Hamilton Nolan, a leader in the Writers’ Guild of American East, rounded out the discussion. His articles in various press were among the first to publicize his 7000 members’ disaffiliation resolution, which passed unanimously! WGAE is the historic first AFL-CIO union to take this position, aimed at the affiliated International Union of Police Associations.

He encouraged other unions to try passing similar resolutions, even if they don’t pass at first attempt. There’s value in union leaders being on record taking a position, and continuing to escalate and pushing the issue relentlessly, he said. If left up to union leadership, they would “sweep it under the rug, and not be forced to take a position, and if they don’t take a position,” urged Nolan, “run for leadership positions in your union.” 

He also recalled his June interview with SEIU President Mary Kay Henry, in which she said, “We have to consider expulsion of police from the labor movement as a possibility.
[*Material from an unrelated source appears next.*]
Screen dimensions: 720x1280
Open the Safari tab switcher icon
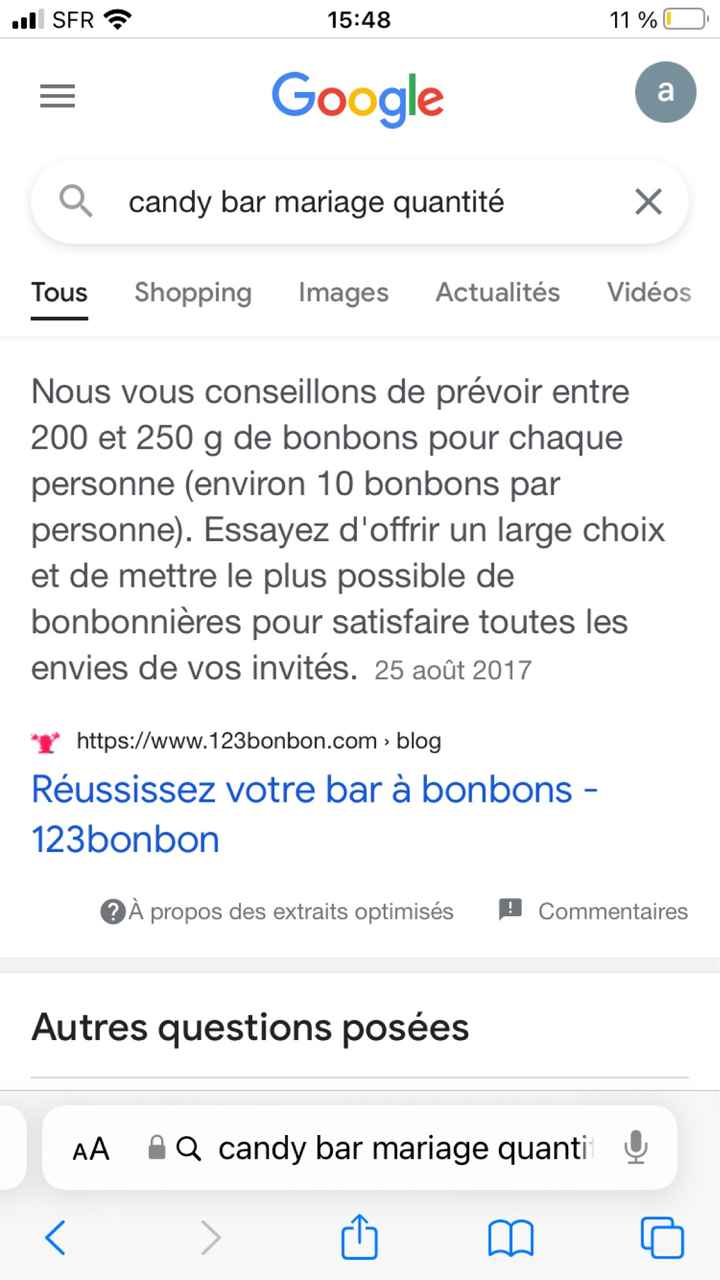[662, 1238]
She said this was a ‘which side are you on’ moment,” alluding to a class principle which, for the most conscious workers, means one must choose a side: you’re either with workers or you’re with the police. 

Reflecting on SEIU Drop the Cops’ demands around the necessity to organize the unorganized, Nolan pointed to a union movement in steady decline. In terms of percentage of workers unionized, it has gone from 35% in 1955 to 6% today. According to Nolan, if unions keep going at this rate they are “just going to die. This issue [of police union disaffiliation] is so important for that because the exact people we’re trying to bring into the labor movement are the same people who have that immediate reaction of ‘aren’t you all the ones that represent the cops?’” He gave the example of the AFL-CIO Twitter in which many responses to their Tweets are, “aren’t you all the ones who have the cop unions?” Clearly, “this is a stumbling block,” he continued, “when you talk about ‘we want to grow the labor movement, we want to bring in all the people that are in the streets these new people,’ that’s not going to happen as long as we have to answer for what police unions are doing.” 

Nolan also raised an important issue about how public sector unions will likely be affected should limits be imposed on police unions, who are part of the public sector. This raises a serious political question, the answer to which can be clarified by viewing the class nature of Wisconsin Governor Scott Walker’s union-busting decree in 2011. While crippling public sector unions, it left police unions untouched. If a poisonous anti-union, pro-cop political system can simultaneously decimate workers’ unions and strengthen police unions, a militant mass union movement combined with a party based on that movement is the antidote. Extracting police unions from the House of Labor would be the logical outcome of this class struggle potentiality and a necessary step toward building working class union power unlike anything seen in this country’s history.